Spamhaus forged (again) in malware phish attack

by The Spamhaus TeamNovember 29, 20103 minutes reading time

Spamhaus.org has been a frequent target of forged e-mails over the years and once again we're seeing a rise in those sorts of spam messages. This time email messages pretending to come from Spamhaus are a social engineering attempt ("phish") to lure victims into installing malware on their computers. Don't fall for it!

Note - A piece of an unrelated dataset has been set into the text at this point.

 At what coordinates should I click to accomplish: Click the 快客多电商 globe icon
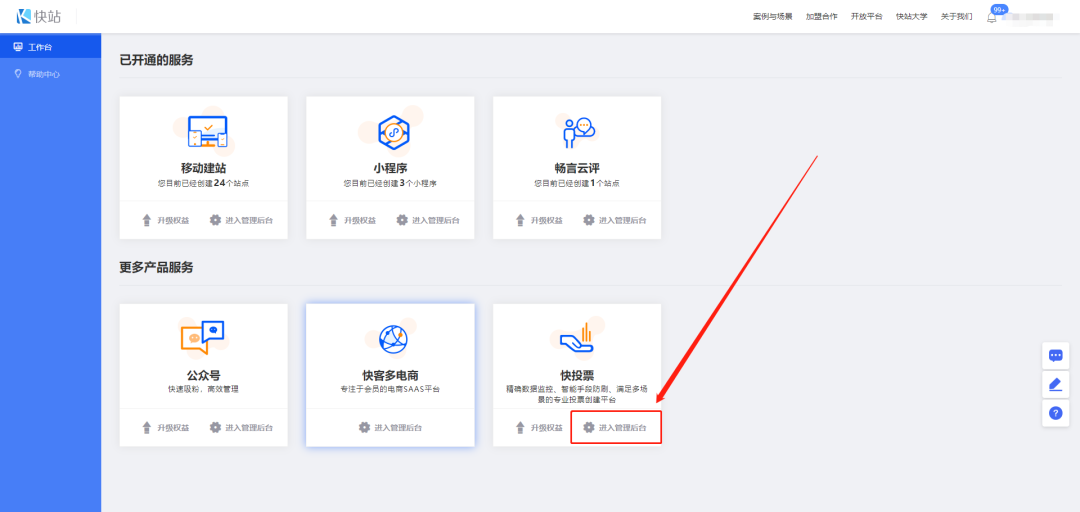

Some things to be aware of if a message claims to be from Spamhaus.org:

  • Spamhaus does not send notification of SBL listings to anyone except bona fide Point-Of-Contact addresses for ISP Abuse Desks. If you have not asked to receive such notifications or if your address does not appear in RIR (ARIN, RIPE, etc.) records for a top-level IP-block allocation or in The Network Abuse Clearinghouse, we will not send you SBL notification. We never send notifications for XBL, PBL, DBL or ROKSO listings.

  • We do not send attachments in any automated messages. The only attachments which spamhaus.org ever sends are in person-to-person mail where we know the recipient and the recipient knows us, and is expecting to receive information in the attachment format.

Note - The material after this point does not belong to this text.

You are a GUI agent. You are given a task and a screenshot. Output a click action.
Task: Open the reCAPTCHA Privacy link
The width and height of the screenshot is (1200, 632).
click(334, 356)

  • There is no "utility" to download or install in order to view or request removal of any listing in any of our DNSBL zones (SBL, XBL, PBL, DBL, Zen). We will never ask you to install an ".exe" file. Look-ups in our lists of IPs and domains are done via normal HTTP web-browsing. All you need is any common browser. SBL removals are handled via e-mail directly with the ISP (most of them know how to do so, routinely).

  • SBL Notification messages are sent as plain text, never HTML:

Content-Type: text/plain; charset="iso-8859-1"

Content-Transfer-Encoding: quoted-printable

Mail from Spamhaus.org comes from spamhaus.org mail servers in this IP range:

$ host -t txt spamhaus.org

spamhaus.org descriptive text "v=spf1 ip4:82.94.216.224/27 ~all"

Incidentally, while Spamhaus.org is simply the domain being forged in this case, there is also an ongoing series of spear phishing attacks aimed at infecting specific computers inside ESPs and other e-mail reputation firms such as ReturnPath, as they have generously reported in their blog. Those attacks, like the forged Spamhaus messages, attempt to install malware onto victim's computers in an effort to gain access to data and systems within the target company. We cannot rule out that those attacks are related to the forged Spamhaus messages. Spamhaus, ReturnPath and several ESPs are working closely with law enforcement agencies to investigate these attacks.